> JOB
The passage below about an evening in Phlomochori names some things as being "in league to defer" going to bed. List each of them.

> TEXT BLOCK
* Begin *

These characteristics have a strange effect on the Greek landscape. Nature becomes supernatural; the frontier between physical and metaphysical is confounded.

All the evening phenomena were at work as we climbed through the groves and the first houses of Phlomochori. The shadows cast by the rising moon, shining like a silver fish beyond the network of olive leaves, were crossing swords with those of the sun: so faintly that they might have been made of flimsy material which could be snipped off with scissors and rolled up. A number of hawk-like birds were hovering and wheeling in the air above the village. It was a cloud of gregarious red-footed falcons, great ruin-haunters and birds of prey that thrive on such small quarry as the high-flying insects that abound in the evening. The high watershed soon blocked out the sun and the moon’s shadows and her glimmering light were uncontested among the olive trees and the gathering towers. The warm dust underfoot was succeeded by cobbles and there was a sound of running water. Cigarette-ends glowed in doorways and under the trees and each orange constellation of cigarettes sent out a murmured chorus of greeting.

* * *

These summer nights are short. Going to bed before midnight is unthinkable and talk, wine, moonlight and the warm air are often in league to defer it one, two or three hours more. It seems only a moment after falling asleep out of doors that dawn touches one gently on the shoulder, and, completely refreshed, up one gets, or creeps into the shade or indoors for another luxurious couple of hours. The afternoon is the time for real sleep: into the abyss one goes to emerge when the colours begin to revive and the world to breathe again about five o’clock, ready once more for the rigours and pleasures of the late afternoon, the evening, and the night.

This night was no exception. There was no inn, but our adoption as guests by a villager for dinner and accommodation occurred as though the hamlet had been long forewarned. There was much affectionate talk under the trees after dinner of British soldiers who had taken refuge here and been fed and hidden by the villagers when the Germans overran Greece. Did we know Sandy, Len, Jack, Sid, Peter, Stanley and Ron, Herbertos and a tall Australian from Adelaide—“o Lophtis”? The tall one? And Spike—Spaïk, o Neozelandos—and Yanni from inside London, the one who was so badly wounded in the arm? “Po, po, po! He was a good boy,” an old woman croaked. “We hid him in our olive grove for two months, and I used to take him eggs and cheese and potatoes. How his arm must have hurt—it had swallowed three bullets, but he was always laughing. We got a doctor for him. He used to call me ‘Ma.’” There was a pleased reminiscent cackle. “They took him off to England by submarine in the end.”

“Not to England,” said the priest gently, “to Egypt.”

“It’s the same thing. To London. He went with the good, poor lad. I wonder how he is in London and if he found his mother and father all right. He had one married sister—she was married to a rich man, an important baker—and one was still free.”

* End *

(Target pointing data)

* Begin *

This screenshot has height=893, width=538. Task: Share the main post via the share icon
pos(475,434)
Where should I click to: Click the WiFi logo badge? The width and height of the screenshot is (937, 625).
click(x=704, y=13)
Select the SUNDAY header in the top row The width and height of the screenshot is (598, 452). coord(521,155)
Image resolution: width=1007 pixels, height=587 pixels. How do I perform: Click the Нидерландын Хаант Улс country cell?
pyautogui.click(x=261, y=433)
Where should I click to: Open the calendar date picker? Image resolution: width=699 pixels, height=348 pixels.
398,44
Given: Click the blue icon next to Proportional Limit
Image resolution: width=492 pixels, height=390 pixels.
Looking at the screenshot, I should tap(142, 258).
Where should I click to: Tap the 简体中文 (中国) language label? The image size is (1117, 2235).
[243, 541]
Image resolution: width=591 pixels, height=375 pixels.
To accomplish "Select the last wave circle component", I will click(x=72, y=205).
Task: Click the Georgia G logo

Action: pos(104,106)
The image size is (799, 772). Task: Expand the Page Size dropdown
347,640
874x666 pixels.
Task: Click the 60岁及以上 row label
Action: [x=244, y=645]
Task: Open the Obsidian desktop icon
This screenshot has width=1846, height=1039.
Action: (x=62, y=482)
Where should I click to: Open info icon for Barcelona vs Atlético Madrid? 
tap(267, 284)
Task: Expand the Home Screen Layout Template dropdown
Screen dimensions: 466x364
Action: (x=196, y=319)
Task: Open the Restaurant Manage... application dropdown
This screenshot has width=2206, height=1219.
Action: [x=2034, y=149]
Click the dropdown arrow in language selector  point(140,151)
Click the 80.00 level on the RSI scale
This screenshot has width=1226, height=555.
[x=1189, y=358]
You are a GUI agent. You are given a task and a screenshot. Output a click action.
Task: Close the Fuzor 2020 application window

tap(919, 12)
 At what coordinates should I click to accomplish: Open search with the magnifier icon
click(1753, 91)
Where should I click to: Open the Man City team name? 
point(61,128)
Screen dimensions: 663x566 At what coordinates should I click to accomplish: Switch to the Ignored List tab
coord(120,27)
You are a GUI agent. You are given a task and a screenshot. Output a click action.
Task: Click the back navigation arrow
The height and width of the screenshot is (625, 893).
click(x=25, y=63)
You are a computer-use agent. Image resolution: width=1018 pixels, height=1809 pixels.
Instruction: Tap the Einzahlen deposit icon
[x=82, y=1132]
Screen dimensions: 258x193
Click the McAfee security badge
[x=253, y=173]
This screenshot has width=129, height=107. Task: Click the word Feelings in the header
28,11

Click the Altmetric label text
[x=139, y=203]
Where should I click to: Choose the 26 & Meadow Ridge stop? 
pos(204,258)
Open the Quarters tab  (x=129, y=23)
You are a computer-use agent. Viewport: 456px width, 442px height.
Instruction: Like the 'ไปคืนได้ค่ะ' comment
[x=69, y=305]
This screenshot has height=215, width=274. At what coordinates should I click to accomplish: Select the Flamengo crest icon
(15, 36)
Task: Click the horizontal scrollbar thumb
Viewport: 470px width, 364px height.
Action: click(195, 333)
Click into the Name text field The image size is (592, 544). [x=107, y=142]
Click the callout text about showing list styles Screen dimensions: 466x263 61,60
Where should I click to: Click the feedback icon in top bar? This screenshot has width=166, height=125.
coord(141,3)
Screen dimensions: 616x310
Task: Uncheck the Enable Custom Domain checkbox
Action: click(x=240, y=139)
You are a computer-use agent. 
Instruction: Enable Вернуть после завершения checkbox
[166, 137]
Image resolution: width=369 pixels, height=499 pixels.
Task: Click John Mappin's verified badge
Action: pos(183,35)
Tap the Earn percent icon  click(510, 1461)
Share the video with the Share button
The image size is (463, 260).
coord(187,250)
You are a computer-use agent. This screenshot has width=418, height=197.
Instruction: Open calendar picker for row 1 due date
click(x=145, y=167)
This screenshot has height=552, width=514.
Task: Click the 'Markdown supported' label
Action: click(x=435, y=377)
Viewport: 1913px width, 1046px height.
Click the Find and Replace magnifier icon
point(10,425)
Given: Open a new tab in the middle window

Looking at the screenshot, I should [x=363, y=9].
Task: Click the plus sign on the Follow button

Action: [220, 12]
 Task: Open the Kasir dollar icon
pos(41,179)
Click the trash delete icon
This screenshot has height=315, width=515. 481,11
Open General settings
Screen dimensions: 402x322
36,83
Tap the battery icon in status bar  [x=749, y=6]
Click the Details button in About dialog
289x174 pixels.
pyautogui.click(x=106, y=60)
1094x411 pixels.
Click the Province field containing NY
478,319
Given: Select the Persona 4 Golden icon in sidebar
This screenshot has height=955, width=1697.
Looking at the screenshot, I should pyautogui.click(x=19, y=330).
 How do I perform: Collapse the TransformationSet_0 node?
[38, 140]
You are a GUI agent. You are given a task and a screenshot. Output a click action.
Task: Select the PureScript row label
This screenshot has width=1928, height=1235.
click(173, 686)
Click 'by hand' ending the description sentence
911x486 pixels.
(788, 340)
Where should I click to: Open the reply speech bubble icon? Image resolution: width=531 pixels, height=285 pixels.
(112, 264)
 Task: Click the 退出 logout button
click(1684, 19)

* End *

> EXERCISE OUTPUT
Talk, wine, moonlight, and the warm air.